Paul Berwin and Claire Armer give an excellent x-ray of the real issues that lawyers and their clients must get stuck into with Software Licence-cum-Maintenance agreements.

But their experience on the supplier side has here and there coloured their detailed arguments. A Dickensian caricature will not serve to explain just where a large customer’s legitimate interests lie.

I make my comments, as I believe Paul and Claire did theirs, in the spirit of the SCL mission statement (second half): To provide ‘thought leadership, best practice, education and standards’.

Whose Contract?

There is a bewildering, though not infinite, variety of business models available to software suppliers. It is always worth exploring whether a particular supplier has made a rational choice among them and incorporated the result in his standard texts, whether he has just picked up on a paradigm which was familiar to him from his past industry experience or, worse, whether he uses a template created by a lawyer with an overhang of theory over practice.

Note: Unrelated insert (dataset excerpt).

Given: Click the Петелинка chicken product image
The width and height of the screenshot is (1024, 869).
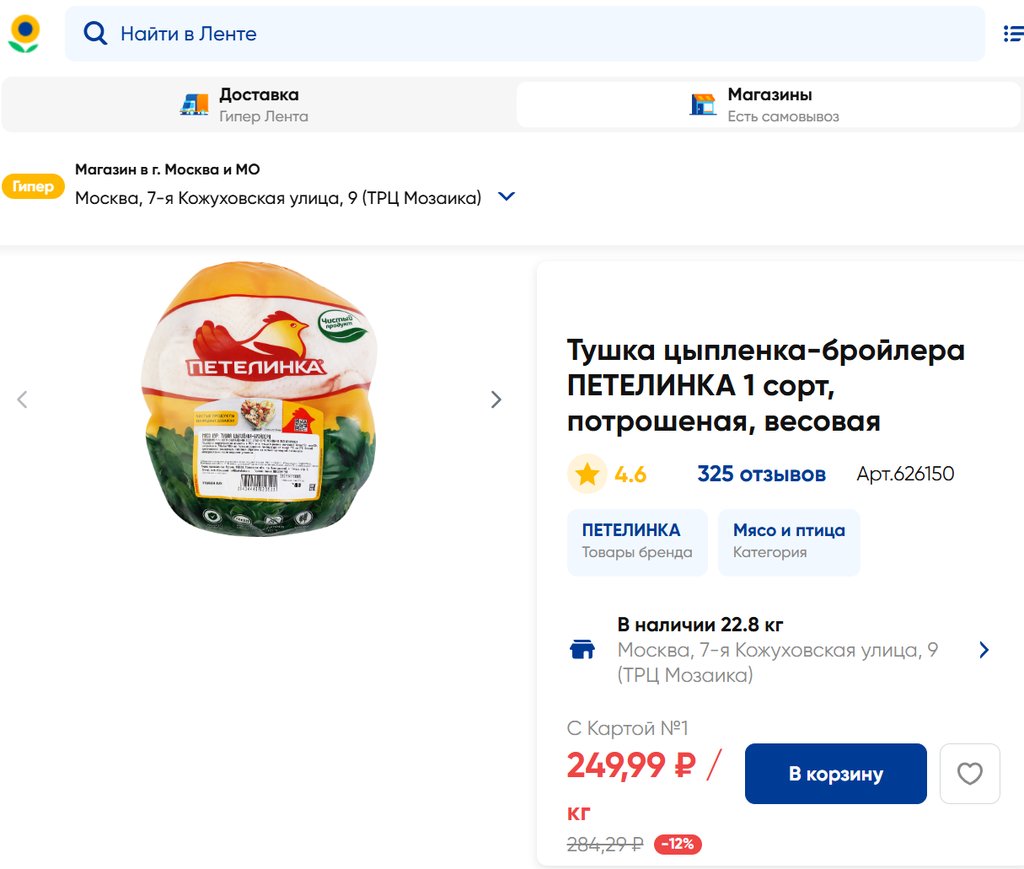Looking at the screenshot, I should coord(258,398).
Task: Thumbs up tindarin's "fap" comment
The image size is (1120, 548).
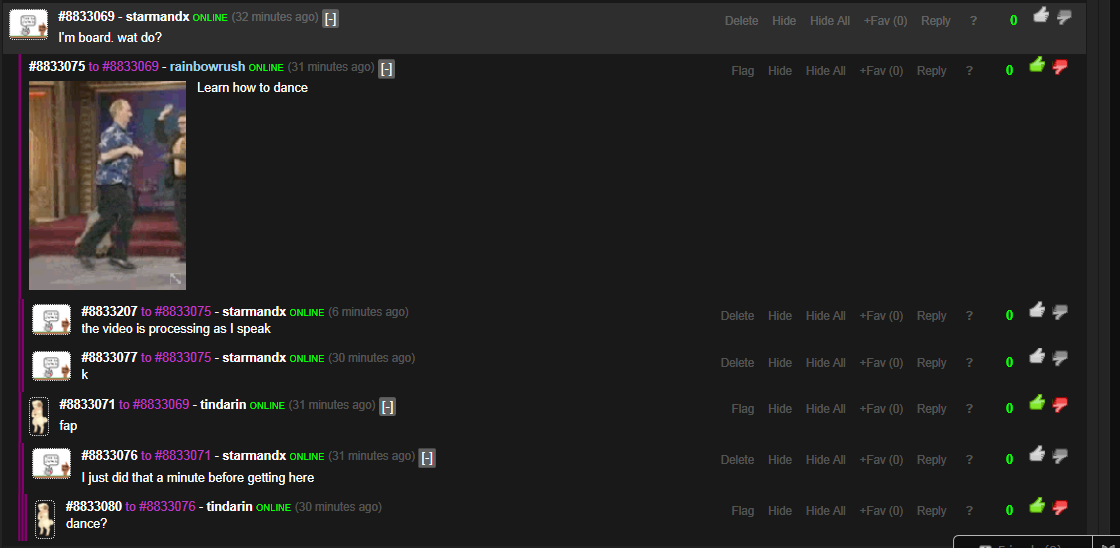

The large customer will have met many different suppliers’ business models, and will have had to conceptualise them to judge their effect on his systems implementations.

Therefore, a rational plan for the large customer is to set up a standard procurement contract which allows a modular choice of license parameters (perpetual vs. subscription; enterprise vs. single legal entity, quantitative limitations vs. unlimited use etc) and which fully expresses the contractual logic for each of the choices.

The same applies for maintenance parameters: first, support and response times, second, the support of back versions, and third, the inclusion of upgrades and successor products in the maintenance fee. Again, having a pre-worded text addressing all parameters is a far better starting point, also for the discussion of the commercials, than the supplier’s standard text (which is likely to be unacceptable) or a contractual vacuum.

The terms should be made the basis of the customer’s Requests for Proposal to potential suppliers.

A final point, briefly touched on by Paul and Claire, is the need of the large organisation to have quite detailed up-front rules about what happens when acquisitions and disposals occur in the course of the contract. Again, a fully worded text will be a better starting point than one that does not attempt to address the customer’s concerns.

Conversely, the customer may quite legitimately need a get-out in case the supplier, or his product, is taken over and the product is then strangled to death by the new owners – a sadly frequent occurrence.

Ownership of Rights

The ownership of pre-existing rights is usually not contentious. And as far as customisation and further developments are concerned, these can often be handled via licensing rather than ownership. But this does not address the commercial issue. If the customer pays full value for development work, it stands to reason he should be partly or wholly compensated if the code is later integrated in the standard product or re-used for other customers. If the development gives the owner a competitive edge in his industry, he may have an interest not to have it used with competitors. These arguments have even more force if the developments could have been legitimately carried out by an independent third party developer instead of the supplier himself.

The basic attitude of the large customer towards IPR warranty and indemnity is to want to secure continuity of use. As long as he is not precluded, eg by an injunction, from going on using the code, he will happily leave the proceedings to the supplier. However, it would be less than wise for the customer to accept a clause which allows the supplier to order him to discontinue use, or to be hamstrung if an injunction is sought by the third party (in fact, a rare occurrence). In such situations, direct dealings of the customer with the third party are likely to be the only option, and must be permissible.

Limits of Liability; Escrow

Suppliers’ liability for infringement of IPR should be unlimited; other liability limits have to be substantial. Clearly, for small suppliers, insurance cover is crucial, and the customer may want to have sight of the policies as part of his due diligence.

The smaller the supplier, the larger the customer’s interest in having a source code escrow deposit, preferably on release terms he has negotiated directly with the escrow agent.

Warranties and Acceptance

What Paul and Claire portray as the standard attitude to functional specifications is sadly accurate. Without one, both acceptance and warranty hang in the air.

But the lack of an appropriate spec should certainly not be the customer’s problem: on no account should he accept contract language which results in an impairment of his remedies due to a missing or unsatisfactory specification.

Getting to Win-Win

I fully agree with Paul and Claire’s basic premise that things can be made negotiable – with the aim of a win-win outcome – if they are discussable. Making them discussable requires, as per the SCL mission statement (first half): ‘Lawyers who understand IT and the related legal and business practice issues.’ Will the time come when SCL members will habitually be drafting and negotiating for their clients, suppliers and customers alike, all willing and able to engage in a meaningful discourse on the Real Issues? 

Georg Briner has been in IT law since 1981, when he became European in-house counsel for Hewlett-Packard. He now advises international suppliers and customers of IT products and services through his firm, International Legal Advisors LLP.